## AIM
Extract the entries below verbatim, limited to the part that opens with the line containing "Add a site allowed" and closes with the line containing "point(481,529)", including both of those lines.

## STORED RECORDS
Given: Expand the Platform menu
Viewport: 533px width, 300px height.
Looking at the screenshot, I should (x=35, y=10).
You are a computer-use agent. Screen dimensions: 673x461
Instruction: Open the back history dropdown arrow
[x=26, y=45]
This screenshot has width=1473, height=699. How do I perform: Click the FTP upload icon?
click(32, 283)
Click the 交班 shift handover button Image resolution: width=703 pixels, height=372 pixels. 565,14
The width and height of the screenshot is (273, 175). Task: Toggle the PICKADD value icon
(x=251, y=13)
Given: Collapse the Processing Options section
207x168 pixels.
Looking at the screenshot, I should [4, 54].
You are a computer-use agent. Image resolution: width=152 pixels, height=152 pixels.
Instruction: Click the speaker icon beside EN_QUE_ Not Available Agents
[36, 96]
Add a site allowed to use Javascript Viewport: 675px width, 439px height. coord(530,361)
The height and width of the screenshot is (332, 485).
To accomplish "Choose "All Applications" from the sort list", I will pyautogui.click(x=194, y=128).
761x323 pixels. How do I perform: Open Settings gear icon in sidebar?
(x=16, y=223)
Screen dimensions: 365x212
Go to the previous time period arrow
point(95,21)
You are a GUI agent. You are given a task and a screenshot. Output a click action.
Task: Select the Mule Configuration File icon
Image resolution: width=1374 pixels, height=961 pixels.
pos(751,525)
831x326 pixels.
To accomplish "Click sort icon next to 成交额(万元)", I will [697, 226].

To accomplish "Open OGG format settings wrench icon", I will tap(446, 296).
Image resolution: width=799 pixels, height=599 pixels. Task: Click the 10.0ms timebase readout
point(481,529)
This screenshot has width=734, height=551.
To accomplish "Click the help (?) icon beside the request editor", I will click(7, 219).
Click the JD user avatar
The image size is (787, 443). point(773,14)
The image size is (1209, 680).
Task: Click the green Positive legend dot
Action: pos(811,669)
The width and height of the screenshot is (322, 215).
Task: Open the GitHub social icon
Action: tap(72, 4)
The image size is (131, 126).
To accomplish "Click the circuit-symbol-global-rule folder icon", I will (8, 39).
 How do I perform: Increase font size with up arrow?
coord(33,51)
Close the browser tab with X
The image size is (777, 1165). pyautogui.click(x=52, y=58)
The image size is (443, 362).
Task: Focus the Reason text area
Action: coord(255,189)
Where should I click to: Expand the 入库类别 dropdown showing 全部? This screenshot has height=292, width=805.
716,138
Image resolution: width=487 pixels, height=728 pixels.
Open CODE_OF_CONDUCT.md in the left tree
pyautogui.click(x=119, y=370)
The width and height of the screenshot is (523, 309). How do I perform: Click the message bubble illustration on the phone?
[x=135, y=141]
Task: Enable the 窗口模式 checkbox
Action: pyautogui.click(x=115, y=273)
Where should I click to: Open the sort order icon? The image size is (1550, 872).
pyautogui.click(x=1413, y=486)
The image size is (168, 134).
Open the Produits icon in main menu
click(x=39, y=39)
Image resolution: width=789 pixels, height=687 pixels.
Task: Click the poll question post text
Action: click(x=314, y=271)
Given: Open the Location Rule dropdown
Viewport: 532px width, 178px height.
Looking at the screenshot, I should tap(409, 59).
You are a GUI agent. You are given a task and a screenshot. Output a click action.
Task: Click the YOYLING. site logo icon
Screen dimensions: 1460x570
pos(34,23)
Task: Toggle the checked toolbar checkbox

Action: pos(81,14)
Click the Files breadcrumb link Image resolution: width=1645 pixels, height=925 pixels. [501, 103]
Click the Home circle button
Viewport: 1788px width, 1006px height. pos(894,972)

## SOLUTION BELOW
Add a site allowed to use Javascript Viewport: 675px width, 439px height. coord(530,361)
The height and width of the screenshot is (332, 485).
To accomplish "Choose "All Applications" from the sort list", I will pyautogui.click(x=194, y=128).
761x323 pixels. How do I perform: Open Settings gear icon in sidebar?
(x=16, y=223)
Screen dimensions: 365x212
Go to the previous time period arrow
point(95,21)
You are a GUI agent. You are given a task and a screenshot. Output a click action.
Task: Select the Mule Configuration File icon
Image resolution: width=1374 pixels, height=961 pixels.
pos(751,525)
831x326 pixels.
To accomplish "Click sort icon next to 成交额(万元)", I will [697, 226].

To accomplish "Open OGG format settings wrench icon", I will tap(446, 296).
Image resolution: width=799 pixels, height=599 pixels. Task: Click the 10.0ms timebase readout
point(481,529)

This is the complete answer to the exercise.